Done Doing next Then read MWBP WCAG 2.0 MWBP to WCAG 2.0 MWBP WCAG 1.0 MWBP to WCAG 1.0 WCAG 1.0 MWBP WCAG 1.0 to MWBP WCAG 2.0 MWBP WCAG 2.0 to MWBP None Both WCAG 2.0 and MWBP WCAG 2.0 and MWBP Together
At this point the document finally gets around to telling the reader something useful about the topic:
"The Mobile Web Best Practices (BP) are not assigned levels. MWBP relates to checkpoints of all the WCAG 1.0 priorities (1, 2 and 3) and to all the WCAG 2.0 level A, AA and AAA success criteria."However, we are now almost at the end of the document. So far there has been only one sentence containing useful information on the topic.

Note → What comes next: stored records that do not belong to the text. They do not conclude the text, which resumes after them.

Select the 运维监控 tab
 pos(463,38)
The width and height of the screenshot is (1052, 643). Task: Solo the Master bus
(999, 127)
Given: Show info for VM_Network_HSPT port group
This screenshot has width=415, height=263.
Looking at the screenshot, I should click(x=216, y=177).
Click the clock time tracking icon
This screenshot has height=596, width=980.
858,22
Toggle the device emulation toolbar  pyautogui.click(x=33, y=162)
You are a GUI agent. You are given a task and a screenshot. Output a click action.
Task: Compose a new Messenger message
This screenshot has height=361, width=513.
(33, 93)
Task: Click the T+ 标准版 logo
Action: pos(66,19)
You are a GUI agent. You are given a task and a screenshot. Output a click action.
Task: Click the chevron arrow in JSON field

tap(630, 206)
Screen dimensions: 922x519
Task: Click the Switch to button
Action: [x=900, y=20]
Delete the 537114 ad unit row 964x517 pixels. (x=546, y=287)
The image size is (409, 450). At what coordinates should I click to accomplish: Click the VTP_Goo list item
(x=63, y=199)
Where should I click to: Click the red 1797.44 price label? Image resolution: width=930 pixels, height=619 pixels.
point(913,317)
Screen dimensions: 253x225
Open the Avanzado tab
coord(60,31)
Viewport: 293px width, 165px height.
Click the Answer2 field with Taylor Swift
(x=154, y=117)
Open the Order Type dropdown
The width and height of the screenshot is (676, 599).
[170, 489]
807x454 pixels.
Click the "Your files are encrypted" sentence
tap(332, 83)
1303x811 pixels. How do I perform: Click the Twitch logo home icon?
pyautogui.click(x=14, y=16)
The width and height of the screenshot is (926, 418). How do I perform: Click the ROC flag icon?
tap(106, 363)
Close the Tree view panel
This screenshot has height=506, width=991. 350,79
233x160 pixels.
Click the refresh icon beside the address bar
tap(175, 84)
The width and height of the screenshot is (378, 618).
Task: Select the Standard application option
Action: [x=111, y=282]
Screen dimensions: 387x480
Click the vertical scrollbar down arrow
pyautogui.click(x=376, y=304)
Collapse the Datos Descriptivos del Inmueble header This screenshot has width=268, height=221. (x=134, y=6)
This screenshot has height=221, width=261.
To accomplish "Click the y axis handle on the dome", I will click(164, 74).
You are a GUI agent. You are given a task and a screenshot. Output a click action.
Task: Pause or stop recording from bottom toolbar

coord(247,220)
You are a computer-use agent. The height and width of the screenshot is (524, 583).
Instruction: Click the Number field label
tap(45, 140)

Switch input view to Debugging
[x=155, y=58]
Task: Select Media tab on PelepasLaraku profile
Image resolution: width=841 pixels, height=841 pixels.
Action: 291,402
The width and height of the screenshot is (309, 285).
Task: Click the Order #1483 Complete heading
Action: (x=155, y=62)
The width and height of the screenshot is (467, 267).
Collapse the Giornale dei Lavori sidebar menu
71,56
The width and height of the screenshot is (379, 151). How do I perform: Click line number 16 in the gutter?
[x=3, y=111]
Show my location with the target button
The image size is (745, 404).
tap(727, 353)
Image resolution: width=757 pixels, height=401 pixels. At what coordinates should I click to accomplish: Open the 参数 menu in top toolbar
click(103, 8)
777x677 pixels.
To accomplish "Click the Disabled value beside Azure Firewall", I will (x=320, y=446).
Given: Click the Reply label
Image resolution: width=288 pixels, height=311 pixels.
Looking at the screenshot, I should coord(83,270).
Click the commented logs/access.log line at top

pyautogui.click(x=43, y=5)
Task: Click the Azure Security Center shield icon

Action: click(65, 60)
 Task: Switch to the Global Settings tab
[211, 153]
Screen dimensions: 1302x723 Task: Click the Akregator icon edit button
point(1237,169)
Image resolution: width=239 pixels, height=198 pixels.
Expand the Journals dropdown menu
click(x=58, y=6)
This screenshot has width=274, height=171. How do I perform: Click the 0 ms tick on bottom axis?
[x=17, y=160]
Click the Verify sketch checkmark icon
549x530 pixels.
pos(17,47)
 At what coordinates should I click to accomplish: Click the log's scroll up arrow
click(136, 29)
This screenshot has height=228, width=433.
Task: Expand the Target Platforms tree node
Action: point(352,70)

What then follows is a paragraph explaining why there is no mapping table detailing differences between WCAG and MWBP, and so attempting to explain why this technical report fails in what it set out to do. Then there is an appendix attempting to redefine common English words to be "Special Terms": everything, nothing, partially, possibly, and something. The document then ends.
This reminds me of many public service ICT documents written by people who did not want to do something and who used a lot of words to obscure the fact that they had not done it. W3C should decide if they genuinely want to relate Mobile Web and Web Accessibility (which would be a good idea), or if it is too hard to do. If it is too hard, then this document should be rewritten to honestly say that, rather than trying to obscure the fact that two of the working groups do not want to cooperate.
As it is, the document "Relationship between Mobile Web Best Practices (MWBP) and Web Content Accessibility Guidelines (WCAG)", is like Beckett's play Waiting for Godot, where the characters wait for someone named Godot, who never arrives. In the case of the W3C's report we wait for a relationship which never arrives.